The first floor (Rooms 11–18) of the Honkan (Japanese Gallery) will be closed for maintenance work from December 9, 2019 to January 1, 2020.


2nd floor "Highlights of Japanese Art"

  
The Dawn of Japanese Art: Jomon, Yayoi and Kofun periods
Room 1  June 25, 2019 (Tue) - December 25, 2019 (Wed)

The roots of Japanese aesthetics can be seen in earthenware from the Jomon and Yayoi periods, as well as in dogu (small earthen figurines from Jomon period), dotaku (bronze bell-shaped ritual item from the Yayoi period), haniwa (terracotta figures from the Kofun period) and bronze mirrors (used as symbols of authority in the Yayoi and Kofun periods).

Current exhibit includes:
Deep Bowl with flame-like Ornamentation, Attributed provenance: Umataka, Nagaoka-shi, Niigata, Jomon period, 3000–2000 BC
Dotaku (bell-shaped bronze), Crossed bands design, Excavated from Oiwayama, Koshinohara, Yasu-shi, Shiga, Yayoi period, 1st–3rd century (Important Cultural Property)
Haniwa (Terracotta tomb object), Monkey, Attributed provenance: Dainichizuka Tumulus, Namegata-shi, Ibaraki, Kofun period, 6th century (Important Cultural Property)

  
The Arrival of Buddhism | 6th–8th century
Room 1  November 19, 2019 (Tue) - December 25, 2019 (Wed)

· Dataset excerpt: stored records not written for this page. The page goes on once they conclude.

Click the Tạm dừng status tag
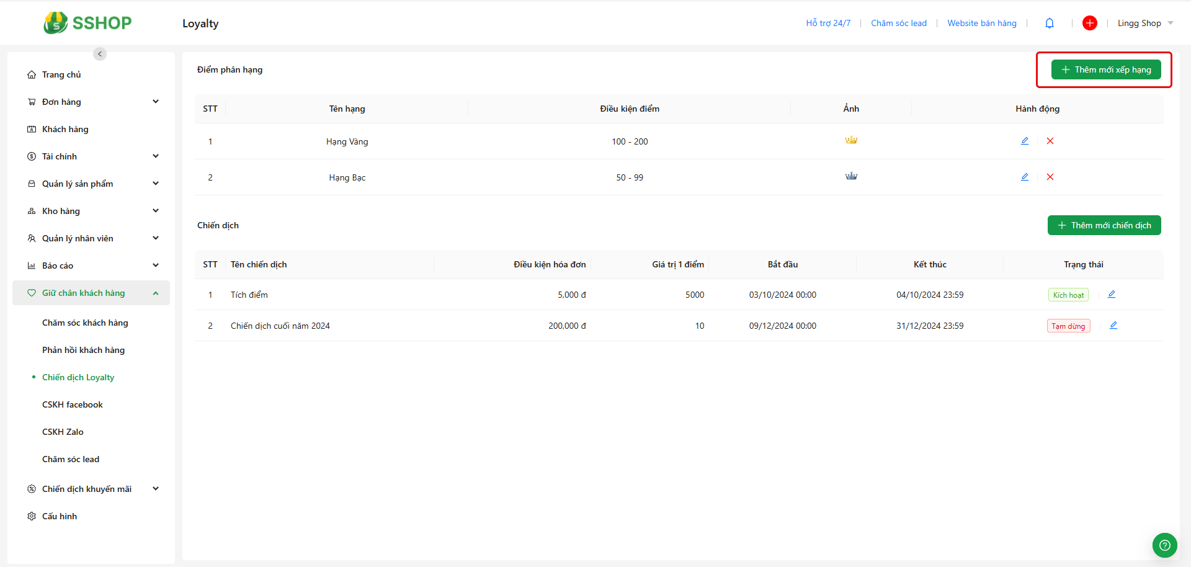Screen dimensions: 1191x567 click(1068, 326)
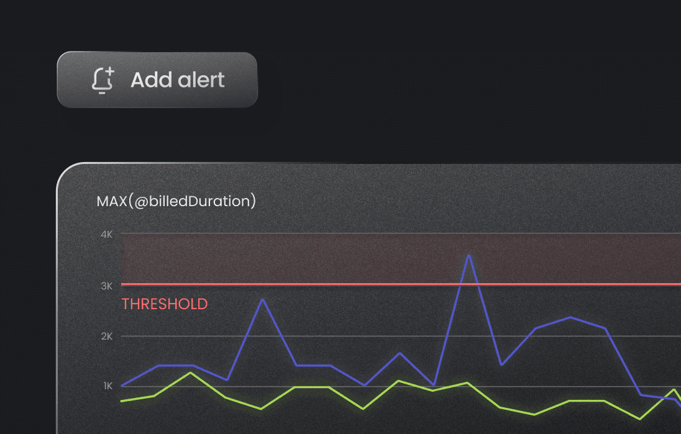
Task: Click the blue line's first peak below threshold
Action: tap(262, 299)
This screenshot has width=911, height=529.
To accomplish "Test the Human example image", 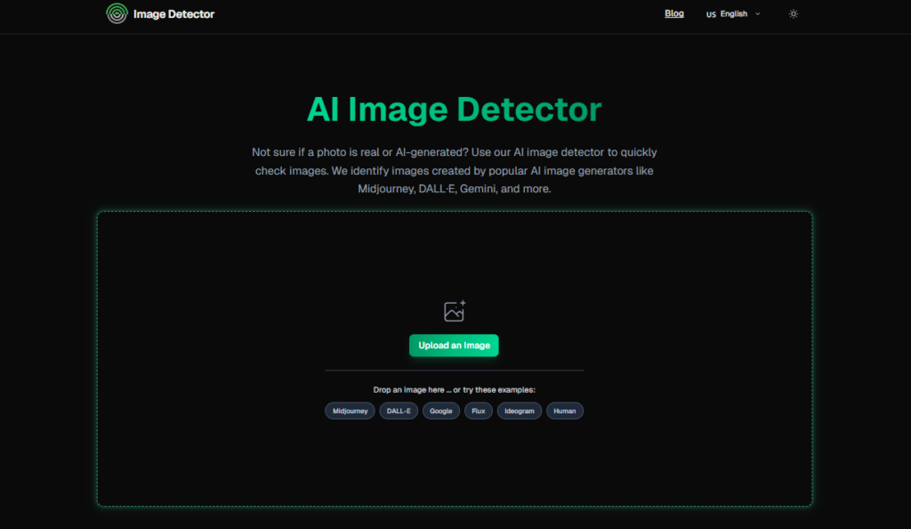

In the mid-6th century, Buddhism was officially introduced into Japan from the kingdom of Baekje on the southeastern coast of the Korean peninsula. Japanese culture made a remarkable progress with the adoption of Buddhism. This gallery features early Buddhist statues, sutras, reliquaries, and ritual implements from the 6th–8th century.

Current exhibit includes:
Standing Bodhisattva, Asuka period, 7th century
Part of the Flower Garland Sutra, Vol. 9 (Called the "Burnt Sutra of Nigatsudō"), Nara period, 8th century (Gift of Mr. Yanagisawa Keiso)
Ritual Objects Used to Consecrate the Site of Kohfukuji Temple, Strips of Beaten Gold, Excavated from under altar of Main Hall at Kohfukuji, Nara
Ritual Objects Used to Consecrate the Site of Kohfukuji Temple, Eight-Lobed Mirror with Design of Flowers and Paired Butterflies, Excavated from under altar of Main Hall at Kohfukuji, Nara, Nara period, 8th century (National Treasure)
Ritual Objects Used to Consecrate the Site of Kohfukuji Temple, Large Gilt-Bronze Bowl, Excavated from under altar of Main Hall at Kohfukuji, Nara, Nara period, 8th century (National Treasure)

  
Room 2  November 26, 2019 (Tue) - December 25, 2019 (Wed)

This room is specially designed for the comfortable viewing of masterpieces in a tranquil setting. With each rotation, one exceptional work of painting or calligraphy designated as National Treasure will be presented. The selections come from the Museum's collection or works that are on loan to the Museum.

  
The Arts of Buddhism | 8th–16th century
Room 3  November 19, 2019 (Tue) - December 25, 2019 (Wed)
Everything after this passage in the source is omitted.